Requirement 1:
Answer these questions using the Cincinnati budget hearings article:
(a) For how long has the public been unable to attend city council meetings and hearings in person?
(b) What venue did the group settle on for the hearings?
(c) On what dates will the budget be put up for public hearing?
Requirement 2: Reproduce the part of the Cincinnati budget hearings article that opens with the words containing "CINCINNATI — For" and closes with "safety is funded.", swapping "police brutality" for "police misconduct".
Requirement 3: Summarize the Cincinnati budget hearings article in two sentences.

Document excerpt:
--------------------------------
Cincinnati City Hall
Posted at 4:56 PM, Jun 08, 2020
and last updated 2020-06-08 19:31:22-04

CINCINNATI — For the past three months, social distancing rules have meant the public could not attend city council meetings and hearings in person. As council prepares to tackle looming budget hearings, they're now also working to determine how the public can be invited back safely.

The city is just days away from releasing its upcoming budget and council expects, with public protests and a major coronavirus-inflicted deficit, that many members of the public will want to attend the hearings. Up until now, public interaction has been restricted to emailed questions and comments.

A major budget deficit means budget cuts, which is expected to draw public attention from those who want to make themselves heard. In addition, protests in Cincinnati in the last two weeks over police brutality have citizens calling for changes in how public safety is funded.

"The issues that are driving the protests have a financial implication," said David Mann, city council member. "And I'm guessing folks are going to think, 'your chances to make policy is this budget.'"

Next week, council plans to reopen to the public. As part of the process to pass the upcoming budget, the city is required to have public hearings. On Monday, the budget committee grappled with how to accomplish that safely, as COVID-19 still poses a threat to communities.

"I think it should be in person, and then if someone has a medical issue, they should be able to do it virtually," said Betsy Sundermann, city council member.

One concern is that city hall is too small for the amount of public participation they expect. Council member P.G. Sittenfeld posed the question of where overflow constituents would have to go while they waited their turn to be heard. As a result, the group settled on using the Duke Energy Convention Center, which can safely accommodate a large crowd with adequate space for social distancing.

"There's a lot more space," said Mann. "And if we have hundreds and hundreds and hundreds, they can be managed there."

Cincinnatians will be able to attend the meeting in person or virtually, through Zoom. Comments can still be submitted through email as well.

"This year it's different, because of the issues that relate to everything that thousands of people are on these streets about," said Mann.

The budget will be released on Thursday by the city manager and mayor. It'll go to council on Monday, then be put up for public hearing on June 16 and 18.
--------------------------------
Information provided:
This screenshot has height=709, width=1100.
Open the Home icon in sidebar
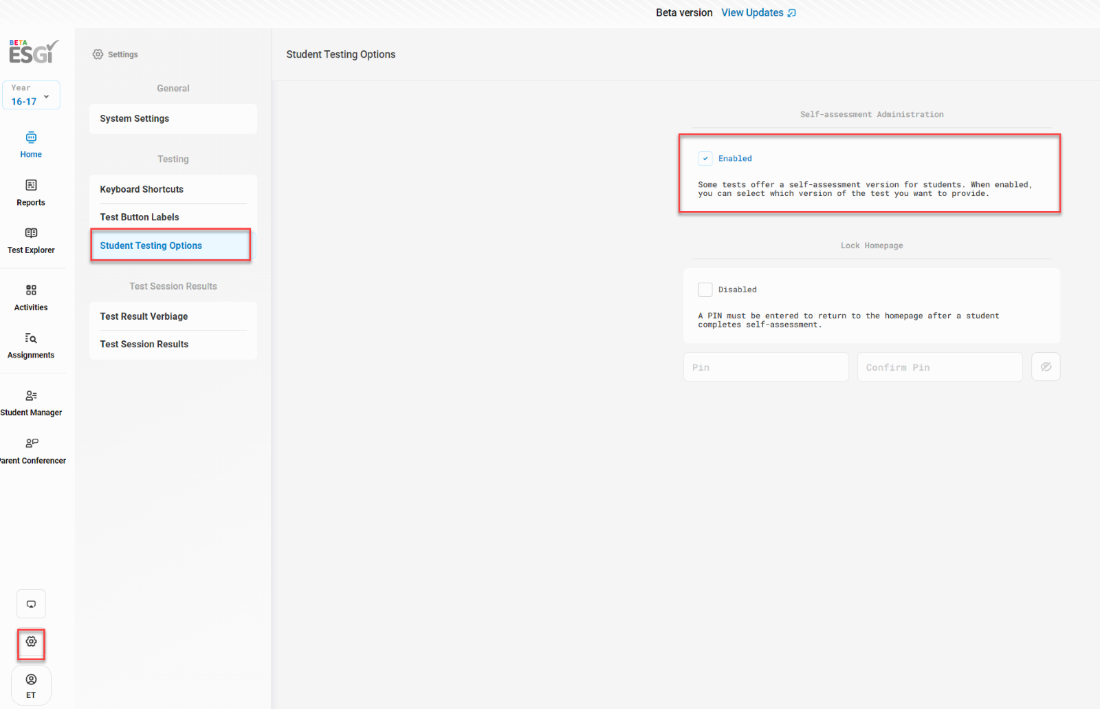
--------------------------------
Solution 1:
(a) For the past three months.
(b) The Duke Energy Convention Center.
(c) June 16 and 18.

Solution 2:
CINCINNATI — For the past three months, social distancing rules have meant the public could not attend city council meetings and hearings in person. As council prepares to tackle looming budget hearings, they're now also working to determine how the public can be invited back safely.

The city is just days away from releasing its upcoming budget and council expects, with public protests and a major coronavirus-inflicted deficit, that many members of the public will want to attend the hearings. Up until now, public interaction has been restricted to emailed questions and comments.

A major budget deficit means budget cuts, which is expected to draw public attention from those who want to make themselves heard. In addition, protests in Cincinnati in the last two weeks over police misconduct have citizens calling for changes in how public safety is funded.

Solution 3: Social distancing rules have kept the public out of Cincinnati city council meetings for three months, but council plans to reopen next week and expects many people to attend the budget hearings, given the coronavirus-inflicted deficit and protests over police brutality. City hall is too small for the expected crowd, so the hearings on June 16 and 18 will be held at the Duke Energy Convention Center, and residents can attend in person or through Zoom or submit comments by email.